[Data items]
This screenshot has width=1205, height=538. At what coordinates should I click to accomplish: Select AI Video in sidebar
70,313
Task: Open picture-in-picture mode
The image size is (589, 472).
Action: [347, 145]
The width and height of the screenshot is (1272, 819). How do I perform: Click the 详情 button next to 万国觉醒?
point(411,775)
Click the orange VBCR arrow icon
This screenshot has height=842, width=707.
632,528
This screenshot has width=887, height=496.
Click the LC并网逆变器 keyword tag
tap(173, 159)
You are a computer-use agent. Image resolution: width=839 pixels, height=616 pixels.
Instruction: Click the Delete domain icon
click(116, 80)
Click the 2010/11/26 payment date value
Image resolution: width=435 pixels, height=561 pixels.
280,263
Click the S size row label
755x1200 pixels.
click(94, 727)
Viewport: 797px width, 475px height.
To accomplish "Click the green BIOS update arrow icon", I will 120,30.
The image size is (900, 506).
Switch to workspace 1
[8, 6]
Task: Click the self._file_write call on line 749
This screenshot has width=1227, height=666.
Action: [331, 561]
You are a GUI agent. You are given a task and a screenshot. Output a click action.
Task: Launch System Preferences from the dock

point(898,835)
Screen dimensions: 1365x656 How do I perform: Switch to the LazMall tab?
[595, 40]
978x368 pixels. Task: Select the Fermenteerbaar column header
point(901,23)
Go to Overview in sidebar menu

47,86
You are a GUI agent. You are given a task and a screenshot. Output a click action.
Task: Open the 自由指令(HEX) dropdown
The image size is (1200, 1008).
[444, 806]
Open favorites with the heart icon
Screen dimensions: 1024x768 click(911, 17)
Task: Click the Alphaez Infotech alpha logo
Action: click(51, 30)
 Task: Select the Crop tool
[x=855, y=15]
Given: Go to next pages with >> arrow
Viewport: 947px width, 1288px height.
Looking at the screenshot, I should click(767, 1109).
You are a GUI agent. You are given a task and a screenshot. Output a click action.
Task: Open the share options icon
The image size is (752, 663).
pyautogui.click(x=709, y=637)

* _Required task_
Can you update every one of the lines above by changing "icon" to "symbol" and keeping everything else the same?

* _Written response_
This screenshot has width=1205, height=538. At what coordinates should I click to accomplish: Select AI Video in sidebar
70,313
Task: Open picture-in-picture mode
The image size is (589, 472).
Action: [347, 145]
The width and height of the screenshot is (1272, 819). How do I perform: Click the 详情 button next to 万国觉醒?
point(411,775)
Click the orange VBCR arrow symbol
This screenshot has height=842, width=707.
632,528
This screenshot has width=887, height=496.
Click the LC并网逆变器 keyword tag
tap(173, 159)
You are a computer-use agent. Image resolution: width=839 pixels, height=616 pixels.
Instruction: Click the Delete domain symbol
click(116, 80)
Click the 2010/11/26 payment date value
Image resolution: width=435 pixels, height=561 pixels.
280,263
Click the S size row label
755x1200 pixels.
click(94, 727)
Viewport: 797px width, 475px height.
To accomplish "Click the green BIOS update arrow symbol", I will 120,30.
The image size is (900, 506).
Switch to workspace 1
[8, 6]
Task: Click the self._file_write call on line 749
This screenshot has width=1227, height=666.
Action: [331, 561]
You are a GUI agent. You are given a task and a screenshot. Output a click action.
Task: Launch System Preferences from the dock

point(898,835)
Screen dimensions: 1365x656 How do I perform: Switch to the LazMall tab?
[595, 40]
978x368 pixels. Task: Select the Fermenteerbaar column header
point(901,23)
Go to Overview in sidebar menu

47,86
You are a GUI agent. You are given a task and a screenshot. Output a click action.
Task: Open the 自由指令(HEX) dropdown
The image size is (1200, 1008).
[444, 806]
Open favorites with the heart symbol
Screen dimensions: 1024x768 click(911, 17)
Task: Click the Alphaez Infotech alpha logo
Action: click(51, 30)
 Task: Select the Crop tool
[x=855, y=15]
Given: Go to next pages with >> arrow
Viewport: 947px width, 1288px height.
Looking at the screenshot, I should click(767, 1109).
You are a GUI agent. You are given a task and a screenshot. Output a click action.
Task: Open the share options symbol
The image size is (752, 663).
pyautogui.click(x=709, y=637)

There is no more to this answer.